**Exercise:** Could you give the data below again exactly, apart from the pictures?

Stored data entries:
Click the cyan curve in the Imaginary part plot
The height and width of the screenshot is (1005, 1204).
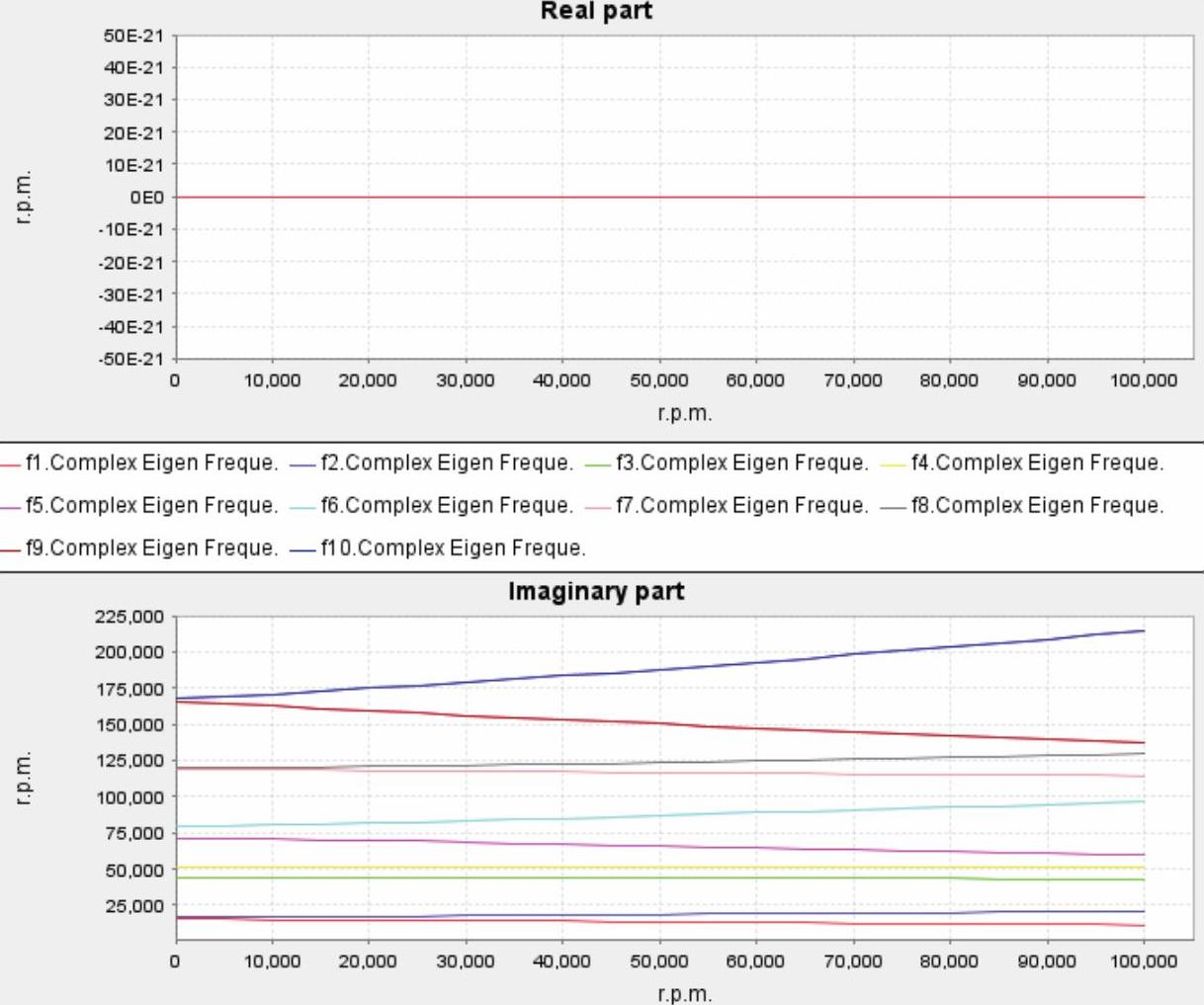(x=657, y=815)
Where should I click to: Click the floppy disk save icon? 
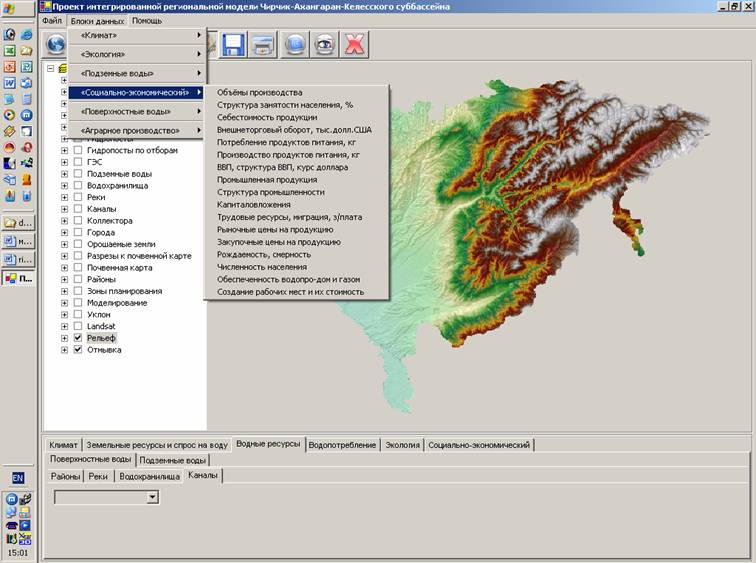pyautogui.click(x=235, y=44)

**Solution to this problem:**
Click the cyan curve in the Imaginary part plot
The height and width of the screenshot is (1005, 1204).
(x=657, y=815)
Where should I click to: Click the floppy disk save icon? 
pyautogui.click(x=235, y=44)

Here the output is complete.